╭─ Exercise data

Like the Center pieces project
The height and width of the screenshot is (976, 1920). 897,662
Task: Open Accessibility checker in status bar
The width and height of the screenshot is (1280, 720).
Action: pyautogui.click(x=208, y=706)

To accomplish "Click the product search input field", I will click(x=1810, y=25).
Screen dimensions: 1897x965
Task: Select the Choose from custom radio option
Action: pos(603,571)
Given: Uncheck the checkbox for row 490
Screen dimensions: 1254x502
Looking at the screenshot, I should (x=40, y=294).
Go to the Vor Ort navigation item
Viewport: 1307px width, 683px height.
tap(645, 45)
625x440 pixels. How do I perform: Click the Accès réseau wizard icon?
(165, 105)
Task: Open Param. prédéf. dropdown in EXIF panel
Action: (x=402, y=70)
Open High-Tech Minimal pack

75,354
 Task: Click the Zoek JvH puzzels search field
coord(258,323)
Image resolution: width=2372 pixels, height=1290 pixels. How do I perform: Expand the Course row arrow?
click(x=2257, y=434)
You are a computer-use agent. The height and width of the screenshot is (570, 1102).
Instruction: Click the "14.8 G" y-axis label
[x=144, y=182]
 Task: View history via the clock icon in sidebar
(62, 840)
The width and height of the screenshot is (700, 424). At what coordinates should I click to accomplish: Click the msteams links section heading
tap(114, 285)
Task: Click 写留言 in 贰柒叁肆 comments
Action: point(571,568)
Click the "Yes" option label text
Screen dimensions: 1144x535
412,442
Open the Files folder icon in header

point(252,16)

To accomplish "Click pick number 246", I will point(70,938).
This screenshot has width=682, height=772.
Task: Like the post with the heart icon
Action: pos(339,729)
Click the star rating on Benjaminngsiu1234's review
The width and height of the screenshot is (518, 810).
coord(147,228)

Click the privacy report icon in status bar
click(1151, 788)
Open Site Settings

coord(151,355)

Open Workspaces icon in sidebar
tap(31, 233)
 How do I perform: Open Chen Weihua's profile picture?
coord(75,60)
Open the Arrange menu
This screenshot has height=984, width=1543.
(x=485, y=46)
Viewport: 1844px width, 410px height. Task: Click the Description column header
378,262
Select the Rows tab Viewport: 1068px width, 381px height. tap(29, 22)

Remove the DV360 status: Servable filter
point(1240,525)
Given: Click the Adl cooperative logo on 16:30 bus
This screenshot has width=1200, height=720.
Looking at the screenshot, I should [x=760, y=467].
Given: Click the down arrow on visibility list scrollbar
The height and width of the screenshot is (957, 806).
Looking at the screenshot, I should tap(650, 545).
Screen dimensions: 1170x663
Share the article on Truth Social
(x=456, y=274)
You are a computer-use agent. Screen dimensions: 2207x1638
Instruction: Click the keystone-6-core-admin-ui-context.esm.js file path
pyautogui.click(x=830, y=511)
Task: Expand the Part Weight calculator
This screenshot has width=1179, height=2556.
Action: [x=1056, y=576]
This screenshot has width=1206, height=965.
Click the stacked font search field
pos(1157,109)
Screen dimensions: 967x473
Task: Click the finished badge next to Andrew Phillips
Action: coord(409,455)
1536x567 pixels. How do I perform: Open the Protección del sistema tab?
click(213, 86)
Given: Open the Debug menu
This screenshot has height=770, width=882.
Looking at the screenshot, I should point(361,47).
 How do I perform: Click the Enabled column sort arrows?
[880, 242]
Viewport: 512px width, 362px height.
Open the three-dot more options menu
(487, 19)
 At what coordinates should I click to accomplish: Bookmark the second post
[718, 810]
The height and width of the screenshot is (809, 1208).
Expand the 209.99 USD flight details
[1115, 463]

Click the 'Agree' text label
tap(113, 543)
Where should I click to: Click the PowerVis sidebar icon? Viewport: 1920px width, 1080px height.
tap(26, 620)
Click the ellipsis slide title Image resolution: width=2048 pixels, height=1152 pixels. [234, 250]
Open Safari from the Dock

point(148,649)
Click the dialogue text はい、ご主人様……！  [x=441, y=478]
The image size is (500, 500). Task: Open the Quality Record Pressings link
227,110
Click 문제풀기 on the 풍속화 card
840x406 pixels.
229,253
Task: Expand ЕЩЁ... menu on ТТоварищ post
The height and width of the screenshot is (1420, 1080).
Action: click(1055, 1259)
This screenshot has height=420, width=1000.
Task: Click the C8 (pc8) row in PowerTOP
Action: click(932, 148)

╰─

Goal: Reproduce the data above word for word, starting with the line that contains "Task: Expand the Part Weight calculator" and going on through the line that contains "Action: coord(409,455)", both included.

Answer for the task:
Task: Expand the Part Weight calculator
This screenshot has width=1179, height=2556.
Action: [x=1056, y=576]
This screenshot has width=1206, height=965.
Click the stacked font search field
pos(1157,109)
Screen dimensions: 967x473
Task: Click the finished badge next to Andrew Phillips
Action: coord(409,455)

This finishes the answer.